Ashcroft escalates drug war rhetoric on Larry King Live

On February 7, 2001 U.S. Attorney General John Ashcroft was Larry King's guest on the popular CNN television special. The following dialogue took place that evening; excerpts included here represent some drug war thinking of our new Top Cop.

KING: War on drugs, any change?

JOHN ASHCROFT: Well, I want to escalate the war on drugs. I want to renew it. I want to refresh it, re-launch it, if you will.

KING: Is it a failure?

JOHN ASHCROFT:
Well, we haven't done what we need to do. When the Clinton Administration came in eight years ago, they took the Drug Czar's office and cut the staffing there from about 140 down to about 25. And frankly, the war on drugs requires leadership, and when the President of the United States says I maybe didn't inhale but I wish I had, and he says that on MTV, you have to understand it - drug use began to come back up, substantially. We've had tremendous...

KING: Do you think that affects people, a President making...

JOHN ASHCROFT: Absolutely. I think when it is signaled - of course, we had a Surgeon General of the United States who said, hey, we ought to just legalize all these drugs. When you've got the president saying I probably wish I had inhaled, and the Surgeon General saying these things ought to be made legal, I think that sends the wrong signals.

KING: So you're going to be what? Tough, tougher?
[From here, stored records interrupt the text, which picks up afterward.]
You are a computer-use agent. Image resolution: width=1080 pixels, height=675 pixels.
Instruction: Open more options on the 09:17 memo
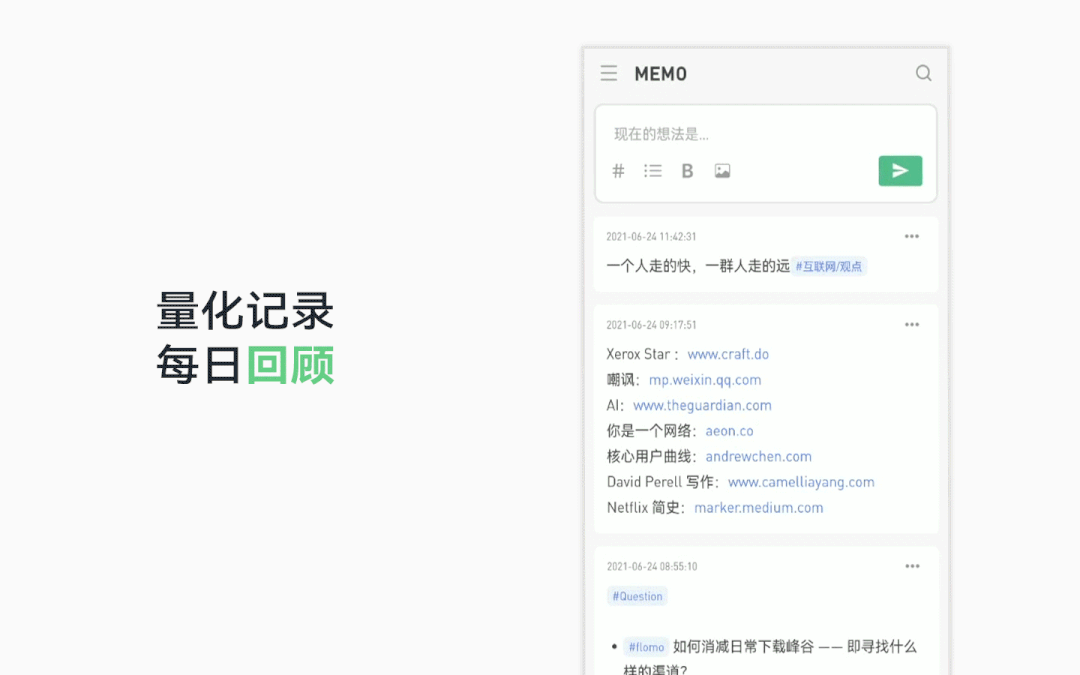911,323
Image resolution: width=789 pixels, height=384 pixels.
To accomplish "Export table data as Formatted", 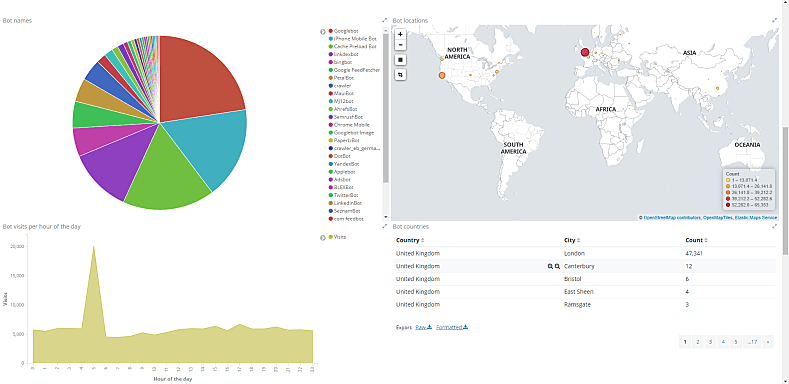I will pyautogui.click(x=452, y=327).
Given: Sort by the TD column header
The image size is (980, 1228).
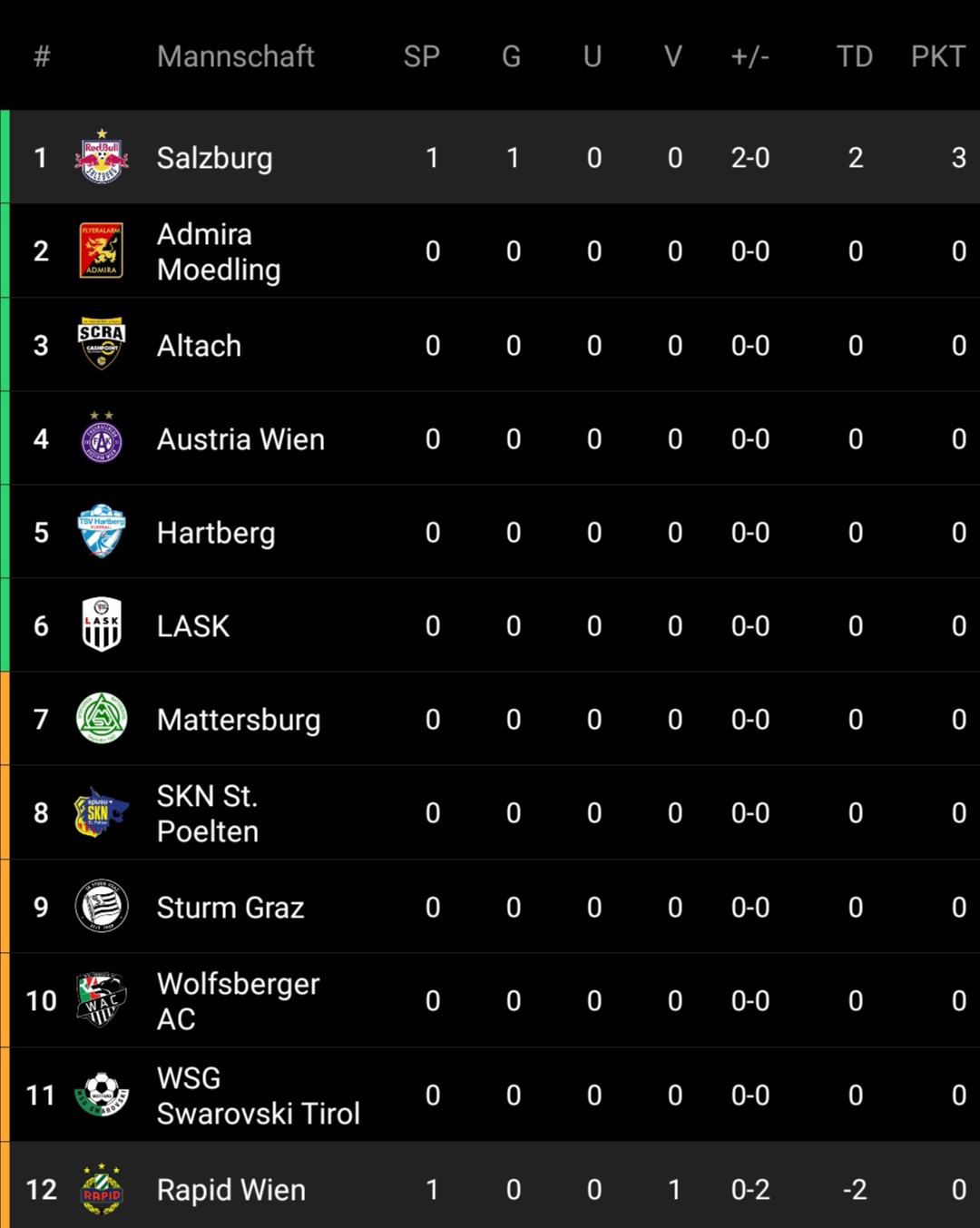Looking at the screenshot, I should pos(855,56).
JOHN ASHCROFT: We want to re-launch the war on drugs, and we want to bring parents into the equation. You know, it's hard for a government to direct children (UNINTELLIGIBLE) for parents. And if we can help parents be better parents - and the president sure has an interesting program called the Parent Drug Corps. So he wants parents to be educated and to help them make presentations to their kids; that's a good idea.

But we'll enforce the law with vigor and with intensity. We've got to stop this upswing in drug use. And the statistics are alarming.

Let me just - I've got some of them on a piece of paper here. The number of high school seniors who have tried drugs is at its highest level in over a decade. Compared to 1992, daily use of marijuana - within the previous 30 days, pardon me, increased by 700 percent between '92 and '97.

KING: What do you do, General, though, about demand? I mean, you have to have demand.

JOHN ASHCROFT: Well, one of the things you do about demand is that for - particularly, in young people - you get their parents involved, and you try to educate children away from demand, and you try to lead children away from demand. That's why I think it's so important to have a President who will speak forcefully against drug use than - rather than wink and give the nod in some sense like saying, "Well, I didn't inhale but I wish I had." That's just the wrong signal to send.